There is something so surreal about sitting in the comfort of your own home and
watching bombs explode in another country while well-coiffed commentators give the play by
play. You can hit "pause" on the Tivo so you don't miss anything while taking a potty break or fixing yourself a dish of ice cream.
There is something surreal about seeing a reporter, speaking through gas mask while
sirens wail in the background, standing in a city where the life of the city is going on,
the citizens seemingly oblivious to the danger.
This can't be real. This can't be happening. It's Survivor.
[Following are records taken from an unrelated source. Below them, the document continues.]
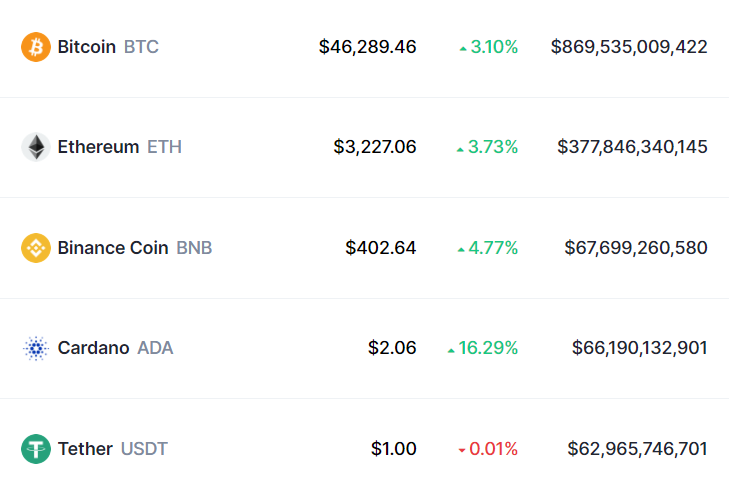Open the Ethereum coin name link
Image resolution: width=729 pixels, height=496 pixels.
pyautogui.click(x=98, y=147)
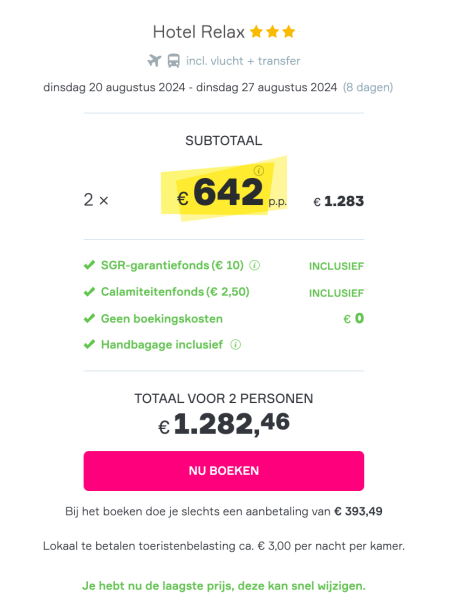Screen dimensions: 450x614
Task: Open Handbagage inclusief info icon
Action: pyautogui.click(x=235, y=345)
Tell me it's Survivor
and that at the end of the evening Jeff Probst is going to come on and someone is going to
be voted off the desert.
"Saddam...the tribe has spoken..."
I sat here yesterday morning watching things move closer to the inevitable conflict and
I was surprised to find myself crying.
When I came home from work, I turned the radio on and learned that the conflict had
started, and I cried again.
I listen to the words of other world leaders, all denouncing this country for
unwarranted hostilities. I wonder what we have unleashed.
As the sun comes up this morning (I have been working since 2 a.m.) and I pick up the
newspaper off of the driveway, I am struck by the contrast of the blaring headlines with
the peaceful pink sky promising another lovely day.
We are at war...God help us all.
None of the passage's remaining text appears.